Newborn life destroys sleep. Sleep is the foundation of recovery. Running on three hours of broken sleep is not training. It is depletion. Most postpartum running plans need to flex around feeding schedules and night wake-ups. The recovery guide covers how sleep debt compounds with training load.

Building back, not bouncing back

There is no shame in taking 6 months, 12 months, or 18 months to return to your pre-pregnancy pace. The body changed. The life changed. The training has to change with it.

Plans that account for postpartum

Most off-the-shelf plans assume a starting point you are not at. The STRIDD plan generator can build a low-volume, gradual return that flexes around your current fitness. Start with a 5K plan, not a marathon plan. Build the base. Then build the goal.

The long view

Women who return to running slowly, with proper rehab, often run faster post-baby than pre-baby — eventually. The pelvic floor, when rebuilt properly, can support more efficient mechanics. The core, when reconstructed, can deliver more force. You are not behind. You are different. The fast version of you is still arriving.

One last thing. The clock is not yours. You are not racing your old self, your friend's timeline, or the postpartum runner you saw on YouTube. You are running this body, in this moment, with this scar. Build the foundation. Take the long way. The road is open whenever you are ready to step on it.

Frequently asked questions

When can I start running after a C-section?

Most women are ready between weeks 12 and 16, but only after meeting return-to-running readiness criteria. These include walking 30 minutes briskly without leakage, performing 10 single-leg bridges with stable pelvis, single-leg balance, and a series of impact tests. The 6-week clearance from your obstetrician permits low-impact activity, not running. Get a women's health physiotherapy assessment before starting.

What should I do in the first 6 weeks postpartum?

Walk gently and progressively. Practise diaphragmatic and pelvic floor breathing — slow inhale into the ribs, slow exhale with a gentle pelvic floor lift. Sleep when you can. Eat well. No core exercises engaging the rectus abdominis, no planks, no crunches, no heavy lifting. The deep tissues are still healing. Surface healing of the scar does not equal full recovery.

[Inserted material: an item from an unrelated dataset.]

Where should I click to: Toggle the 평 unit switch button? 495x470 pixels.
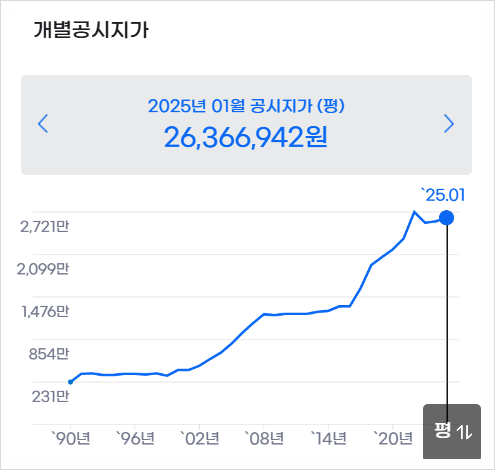click(x=452, y=431)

How do I know if I have diastasis recti?

Lie on your back, knees bent, feet flat. Lift your head and shoulders slightly off the floor while pressing your fingers along the midline above and below your belly button. A gap wider than two finger-widths is a separation that needs targeted rehab. Running before healing this can worsen it. A women's health physiotherapist can assess and prescribe specific corrective work.

Is leakage normal when I start running postpartum?

No. It is common but not normal, and it is not something to push through. Stress incontinence indicates pelvic floor dysfunction. The 2016 Cochrane review on pelvic floor muscle training showed structured rehab reduces leakage rates by 50 to 80 percent. Stop running, see a women's health physio, and rebuild before returning. Running through leakage worsens it over time.

What if I had a complicated C-section or other recovery issues?

Extended recovery is normal after complications — infection, slow scar healing, hernia, prolapse, or persistent pain. Timelines extend, sometimes well beyond 16 weeks. The decision to return to running becomes more individual. Work with your obstetrician and a women's health physiotherapist to set realistic milestones. There is no fixed timeline. Tissue dictates the pace, not the calendar.

Will I ever run as fast as I did before pregnancy?

Many women run faster post-baby than pre-baby, given enough time and proper rehab. The pelvic floor, when rebuilt, supports more efficient mechanics. The core, when reconstructed, can deliver more force. The path is 12 to 24 months for many, longer for some. The STRIDD plan generator can build a gradual return starting at low volume and progressing toward your pre-pregnancy goals.